A growing number of missions is putting new pressure on NASA’s Deep Space Network, despite upgrades to its three main sites. Credit: NASAWASHINGTON — A growing number of spacecraft missions, as well as NASA’s Artemis program, are putting new pressures on the agency’s Deep Space Network of antennas that communicate with them.
In a July 7 presentation to the steering committee of the planetary science decadal survey, Brad Arnold, manager of the Deep Space Network (DSN) at the Jet Propulsion Laboratory, says that even with upgrades to the radio antennas at sites in Australia, California and Spain, the system can’t keep up with growing demand from missions.
“We’re trying to add capacity and more antennas, but we can’t keep up with the demand that’s currently out there, so missions should expect to be getting less availability,” he said.
The DSN is used for communications with missions beyond Earth orbit. Arnold says the network relies on projections of demand from current and proposed missions, then runs “loading studies,” or simulations to see how the various antennas can accommodate them.

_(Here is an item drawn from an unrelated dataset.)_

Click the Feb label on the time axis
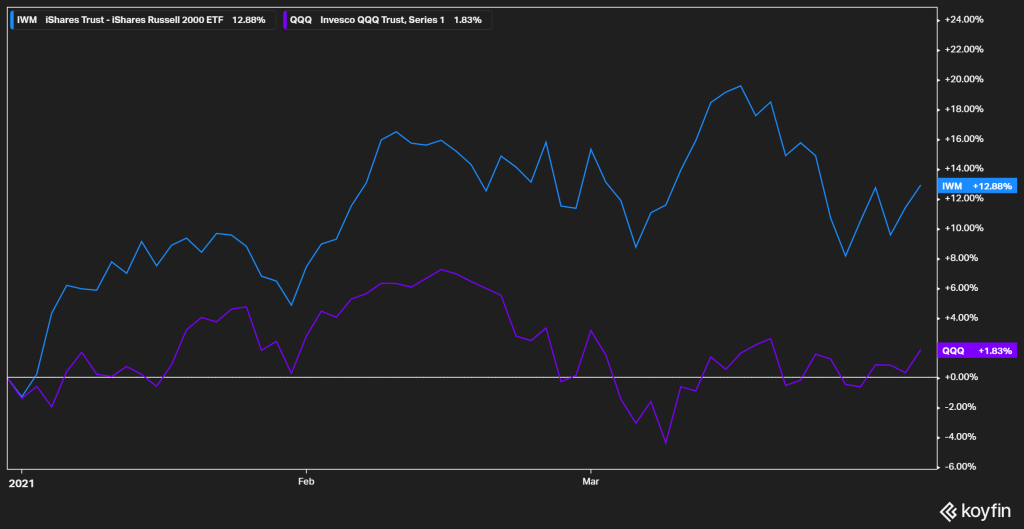[306, 481]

Missions typically ask for about 20% more data than they actually get. “At this point, nobody is complaining about that. That’s sort of the game: you ask for 20% high and you end up with what you need,” he said. However, over the next decade that 20% difference between what missions ask and what the DSN can provide will grow. “Instead of being 20% short, we’re going to be about 40% short.”
Those missions in critical phases, such as launches, orbital insertions and landings, will be prioritized so they get the communications they need. “Outside of that, you will get a little less,” he said.
Another factor will be demands on the DSN from Artemis missions to the moon. “This is the gorilla in the room,” he said. “When they need telecom and hot backups and priority 24/7, they’re going to get it. That ultimately will affect our ability to service the rest of the missions.”
The proximity of the moon would appear to allow the DSN to use smaller dishes, saving larger ones, 34 and 70 meters across, for more distant missions. “Obviously at lunar distances we don’t need a 34-meter” dish, he said. However, he added they may be cases where larger dishes may be required to provide sufficient margin for some receivers.
Arnold said the DSN is looking at several approaches to increase capacity on the network. One is to push missions to move from X-band to higher Ka-band frequencies. “X-band is becoming congested and the spectrum for data is limited. We really need to start pushing up to Ka-band,” he said, along with studies of optical communications that could provide even higher bandwidth.
X-band, he added, will be around “for the next couple decades” for current missions and those in development. “My point is, we really need to collectively as a group, as we move to the future, think about getting off X-band.”
While NASA is exploring commercialization options for communications with spacecraft in Earth orbit, Arnold says that is not an option for the DSN. “The return on investment is not clear right now for a commercial enterprise,” he said. “We’re quite a long ways off from that actually happening.”